Abudayyeh Omar O, Gootenberg Jonathan S, Essletzbichler Patrick, Han Shuo, Joung Julia, Belanto Joseph J, Verdine Vanessa, Cox David B T, Kellner Max J, Regev Aviv, Lander Eric S, Voytas Daniel F, Ting Alice Y, Zhang Feng
Broad Institute of MIT and Harvard, Cambridge, Massachusetts 02142, USA.
McGovern Institute for Brain Research at MIT, Cambridge, Massachusetts 02139, USA.
Nature. 2017 Oct 12;550(7675):280-284. doi: 10.1038/nature24049. Epub 2017 Oct 4.

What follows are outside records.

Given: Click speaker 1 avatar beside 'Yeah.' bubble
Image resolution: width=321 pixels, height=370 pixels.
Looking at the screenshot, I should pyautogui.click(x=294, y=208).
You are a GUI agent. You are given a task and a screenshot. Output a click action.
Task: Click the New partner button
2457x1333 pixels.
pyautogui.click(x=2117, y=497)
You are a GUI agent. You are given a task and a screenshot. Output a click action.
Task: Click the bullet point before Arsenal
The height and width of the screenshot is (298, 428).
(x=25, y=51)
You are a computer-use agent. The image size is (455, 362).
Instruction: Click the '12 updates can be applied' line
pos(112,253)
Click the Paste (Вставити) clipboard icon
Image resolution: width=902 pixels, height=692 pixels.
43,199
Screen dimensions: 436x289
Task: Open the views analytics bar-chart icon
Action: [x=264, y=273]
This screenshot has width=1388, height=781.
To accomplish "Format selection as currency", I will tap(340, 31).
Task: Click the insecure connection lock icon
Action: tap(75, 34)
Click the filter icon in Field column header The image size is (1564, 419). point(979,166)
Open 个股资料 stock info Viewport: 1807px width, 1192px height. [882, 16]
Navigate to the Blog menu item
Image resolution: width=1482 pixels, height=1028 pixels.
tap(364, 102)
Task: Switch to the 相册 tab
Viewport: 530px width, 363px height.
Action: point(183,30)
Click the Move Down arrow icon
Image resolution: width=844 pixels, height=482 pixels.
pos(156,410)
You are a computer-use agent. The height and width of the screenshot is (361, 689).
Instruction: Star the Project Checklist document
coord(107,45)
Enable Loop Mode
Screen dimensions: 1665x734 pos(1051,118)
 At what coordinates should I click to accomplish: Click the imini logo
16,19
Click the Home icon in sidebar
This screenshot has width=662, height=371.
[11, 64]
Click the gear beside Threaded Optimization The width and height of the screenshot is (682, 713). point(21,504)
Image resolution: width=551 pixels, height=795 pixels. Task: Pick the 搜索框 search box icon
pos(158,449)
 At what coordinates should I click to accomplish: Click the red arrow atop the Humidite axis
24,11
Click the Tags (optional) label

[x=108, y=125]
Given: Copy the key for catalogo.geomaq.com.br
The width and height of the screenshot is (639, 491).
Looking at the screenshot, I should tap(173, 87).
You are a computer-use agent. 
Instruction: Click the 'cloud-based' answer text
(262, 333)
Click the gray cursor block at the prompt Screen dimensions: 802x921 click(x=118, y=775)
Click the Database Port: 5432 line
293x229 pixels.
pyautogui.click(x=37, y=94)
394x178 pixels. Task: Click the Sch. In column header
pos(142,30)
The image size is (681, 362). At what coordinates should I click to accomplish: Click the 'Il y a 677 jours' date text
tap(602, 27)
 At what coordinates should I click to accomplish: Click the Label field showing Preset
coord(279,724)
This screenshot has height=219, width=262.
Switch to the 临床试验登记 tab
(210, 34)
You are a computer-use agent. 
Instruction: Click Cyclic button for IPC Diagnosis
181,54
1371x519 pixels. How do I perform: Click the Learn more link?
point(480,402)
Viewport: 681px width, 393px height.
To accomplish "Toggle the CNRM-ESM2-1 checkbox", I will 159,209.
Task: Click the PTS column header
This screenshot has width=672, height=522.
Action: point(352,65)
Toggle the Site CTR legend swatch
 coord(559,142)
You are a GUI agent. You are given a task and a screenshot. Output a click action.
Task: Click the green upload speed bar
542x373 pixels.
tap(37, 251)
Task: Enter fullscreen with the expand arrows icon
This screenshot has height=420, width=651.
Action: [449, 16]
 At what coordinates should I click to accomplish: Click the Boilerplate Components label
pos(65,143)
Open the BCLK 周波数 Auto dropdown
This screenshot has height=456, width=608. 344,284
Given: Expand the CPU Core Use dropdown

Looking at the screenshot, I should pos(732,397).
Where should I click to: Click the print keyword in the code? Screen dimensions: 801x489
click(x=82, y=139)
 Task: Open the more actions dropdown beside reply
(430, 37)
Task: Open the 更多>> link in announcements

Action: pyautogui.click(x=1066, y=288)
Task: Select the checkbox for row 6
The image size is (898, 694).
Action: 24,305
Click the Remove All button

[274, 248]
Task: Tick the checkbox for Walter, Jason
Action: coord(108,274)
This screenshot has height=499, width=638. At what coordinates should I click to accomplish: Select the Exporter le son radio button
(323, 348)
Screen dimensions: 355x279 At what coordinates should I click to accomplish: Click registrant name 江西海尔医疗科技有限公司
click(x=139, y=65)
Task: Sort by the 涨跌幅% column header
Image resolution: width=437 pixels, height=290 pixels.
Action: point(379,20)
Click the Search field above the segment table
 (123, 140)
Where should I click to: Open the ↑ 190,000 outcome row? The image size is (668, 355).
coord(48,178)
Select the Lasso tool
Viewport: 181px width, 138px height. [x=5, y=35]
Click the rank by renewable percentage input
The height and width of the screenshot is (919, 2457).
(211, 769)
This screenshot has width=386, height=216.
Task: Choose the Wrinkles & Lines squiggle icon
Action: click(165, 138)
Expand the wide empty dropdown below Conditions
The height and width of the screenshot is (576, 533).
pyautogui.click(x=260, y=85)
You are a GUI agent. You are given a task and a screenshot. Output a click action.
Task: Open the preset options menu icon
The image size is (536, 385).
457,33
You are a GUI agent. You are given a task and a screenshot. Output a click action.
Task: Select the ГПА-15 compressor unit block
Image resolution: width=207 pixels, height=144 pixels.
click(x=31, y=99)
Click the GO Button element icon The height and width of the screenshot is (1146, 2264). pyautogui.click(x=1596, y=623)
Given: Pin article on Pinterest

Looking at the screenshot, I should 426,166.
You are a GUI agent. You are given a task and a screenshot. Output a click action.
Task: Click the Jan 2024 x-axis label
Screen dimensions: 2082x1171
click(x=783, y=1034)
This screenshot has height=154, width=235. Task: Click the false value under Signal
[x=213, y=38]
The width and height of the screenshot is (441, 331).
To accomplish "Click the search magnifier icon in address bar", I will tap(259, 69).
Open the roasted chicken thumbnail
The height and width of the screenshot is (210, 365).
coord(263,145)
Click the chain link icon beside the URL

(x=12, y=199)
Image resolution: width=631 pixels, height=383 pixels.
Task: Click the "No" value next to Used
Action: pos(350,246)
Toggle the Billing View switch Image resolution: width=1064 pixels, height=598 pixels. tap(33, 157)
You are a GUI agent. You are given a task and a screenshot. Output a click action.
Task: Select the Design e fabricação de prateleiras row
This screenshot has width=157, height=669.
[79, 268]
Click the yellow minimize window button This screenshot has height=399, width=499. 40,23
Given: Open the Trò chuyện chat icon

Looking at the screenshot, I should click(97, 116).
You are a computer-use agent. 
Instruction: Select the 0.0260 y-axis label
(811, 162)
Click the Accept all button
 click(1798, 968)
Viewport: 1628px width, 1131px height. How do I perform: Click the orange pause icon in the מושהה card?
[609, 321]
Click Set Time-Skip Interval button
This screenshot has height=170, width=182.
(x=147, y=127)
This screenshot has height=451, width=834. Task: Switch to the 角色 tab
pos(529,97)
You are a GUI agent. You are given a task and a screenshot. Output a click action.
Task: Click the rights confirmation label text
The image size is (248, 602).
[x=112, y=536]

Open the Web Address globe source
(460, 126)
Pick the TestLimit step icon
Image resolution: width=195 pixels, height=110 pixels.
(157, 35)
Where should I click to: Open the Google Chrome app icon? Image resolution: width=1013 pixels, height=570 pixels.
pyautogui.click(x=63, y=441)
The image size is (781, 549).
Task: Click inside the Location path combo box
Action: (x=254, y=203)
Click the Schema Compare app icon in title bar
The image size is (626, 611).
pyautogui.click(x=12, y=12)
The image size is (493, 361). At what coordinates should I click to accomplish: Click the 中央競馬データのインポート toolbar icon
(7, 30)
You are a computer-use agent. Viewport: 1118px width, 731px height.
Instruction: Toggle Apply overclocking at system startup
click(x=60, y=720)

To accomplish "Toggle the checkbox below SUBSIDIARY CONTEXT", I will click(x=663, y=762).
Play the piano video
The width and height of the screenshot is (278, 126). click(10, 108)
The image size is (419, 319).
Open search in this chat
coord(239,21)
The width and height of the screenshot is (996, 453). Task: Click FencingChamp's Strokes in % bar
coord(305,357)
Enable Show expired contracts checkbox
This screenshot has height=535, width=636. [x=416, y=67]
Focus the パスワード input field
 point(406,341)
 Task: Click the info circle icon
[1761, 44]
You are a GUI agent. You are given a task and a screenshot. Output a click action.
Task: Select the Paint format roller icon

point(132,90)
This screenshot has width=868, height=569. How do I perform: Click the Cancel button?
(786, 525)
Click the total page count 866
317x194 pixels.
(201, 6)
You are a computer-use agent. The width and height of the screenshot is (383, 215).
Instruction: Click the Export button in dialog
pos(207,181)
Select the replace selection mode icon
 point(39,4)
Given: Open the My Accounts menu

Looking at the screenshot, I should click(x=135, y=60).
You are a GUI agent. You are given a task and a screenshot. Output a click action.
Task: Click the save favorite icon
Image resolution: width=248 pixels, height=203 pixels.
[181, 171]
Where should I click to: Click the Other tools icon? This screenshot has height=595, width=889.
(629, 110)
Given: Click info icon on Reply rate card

RNA has important and diverse roles in biology, but molecular tools to manipulate and measure it are limited. For example, RNA interference can efficiently knockdown RNAs, but it is prone to off-target effects, and visualizing RNAs typically relies on the introduction of exogenous tags. Here we demonstrate that the class 2 type VI RNA-guided RNA-targeting CRISPR-Cas effector Cas13a (previously known as C2c2) can be engineered for mammalian cell RNA knockdown and binding. After initial screening of 15 orthologues, we identified Cas13a from Leptotrichia wadei (LwaCas13a) as the most effective in an interference assay in Escherichia coli. LwaCas13a can be heterologously expressed in mammalian and plant cells for targeted knockdown of either reporter or endogenous transcripts with comparable levels of knockdown as RNA interference and improved specificity. Catalytically inactive LwaCas13a maintains targeted RNA binding activity, which we leveraged for programmable tracking of transcripts in live cells. Our results establish CRISPR-Cas13a as a flexible platform for studying RNA in mammalian cells and therapeutic development.
RNA在生物学中具有重要且多样的作用,但用于操纵和测量RNA的分子工具却很有限。例如,RNA干扰能够有效地敲低RNA,但它容易产生脱靶效应,并且可视化RNA通常依赖于引入外源标签。在此,我们证明了2类VI型RNA引导的RNA靶向CRISPR-Cas效应蛋白Cas13a(以前称为C2c2)可被改造用于哺乳动物细胞中的RNA敲低和结合。在对15种直系同源物进行初步筛选后,我们确定来自韦氏纤毛菌的Cas13a(LwaCas13a)在大肠杆菌的干扰试验中最为有效。LwaCas13a能够在哺乳动物和植物细胞中异源表达,用于靶向敲低报告基因或内源性转录本,其敲低水平与RNA干扰相当,且特异性有所提高。催化失活的LwaCas13a保持靶向RNA结合活性,我们利用这一特性在活细胞中对转录本进行可编程追踪。我们的结果确立了CRISPR-Cas13a作为研究哺乳动物细胞中RNA和治疗开发的灵活平台。